» **Source passage**:
======

As is widely acknowledged, drought variability has a substantial influence on efforts to prevent regional disasters and guarantee water security. Thus, many studies on drought evolution in response to changing environmental conditions are making substantial progress (Yan et al. 2022; Zhao et al. 2022; Elias et al. 2023; Zhu et al. 2023a). However, few studies have investigated the variability of the drought regime as a result of climate change and human activities, with the majority focusing on a small number of variables that drive the drought event, such as precipitation, temperature, and RO. As a result, this study will concentrate on the unexpected nature of the drought regime in order to increase our understanding of dealing with drought disasters in a changing environment.

Many drought indices have been developed and used to describe the trend and variability of the regional drought regime, including soil moisture indices, crop physical–ecological indices, meteorological indices (precipitation, temperature, and so on), and other comprehensive or hybrid indices (Komuscu 1999; Heim 2002; Narasimhan & Srinivasan 2005). The PDSI is well known and widely utilized because it provides information regarding drought's influence on water supply and duration. In reality, when W. C. Palmer introduced the PDSI in 1965 (Palmer 1965), his primary goal was to quantify the amount and consumption of soil water at the time; however, the PDSI has evolved into a semiofficial drought index in the United States after more than 50 years (Hu & Willson 2000). In comparison with the SPI, precipitation anomaly percentage index, and other indices (Abushandi & Al Ajmi 2022; Raziei & Miri 2023; Xu et al. 2023), the PDSI can include more information such as actual ET, water supply, water requirement, and previous precipitation. In summary, it has the following three potential advantages: (1) the PDSI can efficiently investigate long-term droughts, particularly in low- and middle-latitude regions; (2) the PDSI is a tool for investigating the fundamental implications of global warming using surface air temperature and physical water-balance models; and (3) the PDSI can take into account previous months' situations. Because of these properties, the PDSI is often utilized for comparing drought research across several spatiotemporal scales in response to changing climate conditions.

======

Items from a data source:
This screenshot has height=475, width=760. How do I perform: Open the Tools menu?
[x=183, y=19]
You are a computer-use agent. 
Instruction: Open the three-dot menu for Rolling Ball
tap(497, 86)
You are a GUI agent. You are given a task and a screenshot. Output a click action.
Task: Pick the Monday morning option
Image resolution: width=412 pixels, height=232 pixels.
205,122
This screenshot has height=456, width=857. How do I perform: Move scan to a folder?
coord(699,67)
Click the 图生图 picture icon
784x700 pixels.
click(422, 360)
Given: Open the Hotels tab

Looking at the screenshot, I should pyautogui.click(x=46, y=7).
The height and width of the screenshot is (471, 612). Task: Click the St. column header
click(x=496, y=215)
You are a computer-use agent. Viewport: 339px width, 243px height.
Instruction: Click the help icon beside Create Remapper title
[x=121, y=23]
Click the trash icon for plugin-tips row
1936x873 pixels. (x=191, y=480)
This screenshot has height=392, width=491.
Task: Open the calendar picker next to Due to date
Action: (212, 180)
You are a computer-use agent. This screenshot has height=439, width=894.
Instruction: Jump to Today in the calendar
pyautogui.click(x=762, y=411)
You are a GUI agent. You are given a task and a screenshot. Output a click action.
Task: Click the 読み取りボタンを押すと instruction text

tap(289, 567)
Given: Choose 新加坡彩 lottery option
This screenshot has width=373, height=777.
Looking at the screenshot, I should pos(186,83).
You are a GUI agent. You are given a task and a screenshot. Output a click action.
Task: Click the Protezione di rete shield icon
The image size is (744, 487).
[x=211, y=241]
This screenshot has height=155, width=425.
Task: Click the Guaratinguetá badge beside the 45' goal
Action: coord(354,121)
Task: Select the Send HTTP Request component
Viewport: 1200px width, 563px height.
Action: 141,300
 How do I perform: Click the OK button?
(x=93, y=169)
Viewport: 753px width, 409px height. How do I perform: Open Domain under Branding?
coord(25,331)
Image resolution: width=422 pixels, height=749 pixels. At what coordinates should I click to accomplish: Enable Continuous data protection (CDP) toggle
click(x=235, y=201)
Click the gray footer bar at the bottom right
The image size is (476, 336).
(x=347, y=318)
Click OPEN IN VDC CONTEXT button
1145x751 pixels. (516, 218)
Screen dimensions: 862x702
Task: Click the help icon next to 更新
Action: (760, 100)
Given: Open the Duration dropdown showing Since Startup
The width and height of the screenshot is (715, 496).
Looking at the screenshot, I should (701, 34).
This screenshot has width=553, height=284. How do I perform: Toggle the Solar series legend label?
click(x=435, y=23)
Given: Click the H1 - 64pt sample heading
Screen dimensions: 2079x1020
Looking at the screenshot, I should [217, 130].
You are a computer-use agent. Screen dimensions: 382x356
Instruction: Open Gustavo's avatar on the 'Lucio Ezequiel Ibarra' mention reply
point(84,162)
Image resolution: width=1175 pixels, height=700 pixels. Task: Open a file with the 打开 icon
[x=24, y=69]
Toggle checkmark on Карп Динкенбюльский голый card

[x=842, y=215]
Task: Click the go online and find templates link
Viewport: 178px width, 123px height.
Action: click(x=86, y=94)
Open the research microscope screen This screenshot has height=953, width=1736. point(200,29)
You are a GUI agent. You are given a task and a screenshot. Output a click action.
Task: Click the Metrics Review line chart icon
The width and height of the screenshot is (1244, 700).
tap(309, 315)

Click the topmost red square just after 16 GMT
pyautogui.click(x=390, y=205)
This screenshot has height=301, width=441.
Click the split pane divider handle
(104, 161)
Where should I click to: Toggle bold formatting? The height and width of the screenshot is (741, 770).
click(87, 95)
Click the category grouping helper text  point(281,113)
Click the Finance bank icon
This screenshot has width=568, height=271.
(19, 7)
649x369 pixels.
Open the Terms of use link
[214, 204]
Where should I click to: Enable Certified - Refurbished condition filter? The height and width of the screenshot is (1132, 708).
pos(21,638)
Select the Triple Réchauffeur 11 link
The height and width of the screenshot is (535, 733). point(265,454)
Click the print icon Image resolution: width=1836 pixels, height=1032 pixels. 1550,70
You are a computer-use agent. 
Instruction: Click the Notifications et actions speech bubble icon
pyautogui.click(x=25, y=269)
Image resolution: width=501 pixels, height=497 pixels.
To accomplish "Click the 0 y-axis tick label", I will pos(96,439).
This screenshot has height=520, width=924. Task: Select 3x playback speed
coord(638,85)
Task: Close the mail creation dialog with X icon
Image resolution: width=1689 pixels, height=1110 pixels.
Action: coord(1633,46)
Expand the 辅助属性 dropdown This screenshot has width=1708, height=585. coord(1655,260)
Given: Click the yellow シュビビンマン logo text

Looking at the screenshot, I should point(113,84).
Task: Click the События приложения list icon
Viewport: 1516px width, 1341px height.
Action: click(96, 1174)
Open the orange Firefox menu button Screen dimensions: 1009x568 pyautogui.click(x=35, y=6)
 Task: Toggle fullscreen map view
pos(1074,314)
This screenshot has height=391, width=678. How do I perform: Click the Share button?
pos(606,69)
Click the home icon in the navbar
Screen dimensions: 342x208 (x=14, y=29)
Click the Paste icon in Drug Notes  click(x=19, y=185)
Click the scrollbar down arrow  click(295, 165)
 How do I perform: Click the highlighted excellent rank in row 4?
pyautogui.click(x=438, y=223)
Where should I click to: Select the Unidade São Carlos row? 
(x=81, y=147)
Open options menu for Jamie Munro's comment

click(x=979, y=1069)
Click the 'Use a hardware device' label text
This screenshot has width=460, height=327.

======

» **Description of the task**: Write out the drought passage from "As is widely" up to and including "a changing environment.".

» **Answer to the exercise**:
As is widely acknowledged, drought variability has a substantial influence on efforts to prevent regional disasters and guarantee water security. Thus, many studies on drought evolution in response to changing environmental conditions are making substantial progress (Yan et al. 2022; Zhao et al. 2022; Elias et al. 2023; Zhu et al. 2023a). However, few studies have investigated the variability of the drought regime as a result of climate change and human activities, with the majority focusing on a small number of variables that drive the drought event, such as precipitation, temperature, and RO. As a result, this study will concentrate on the unexpected nature of the drought regime in order to increase our understanding of dealing with drought disasters in a changing environment.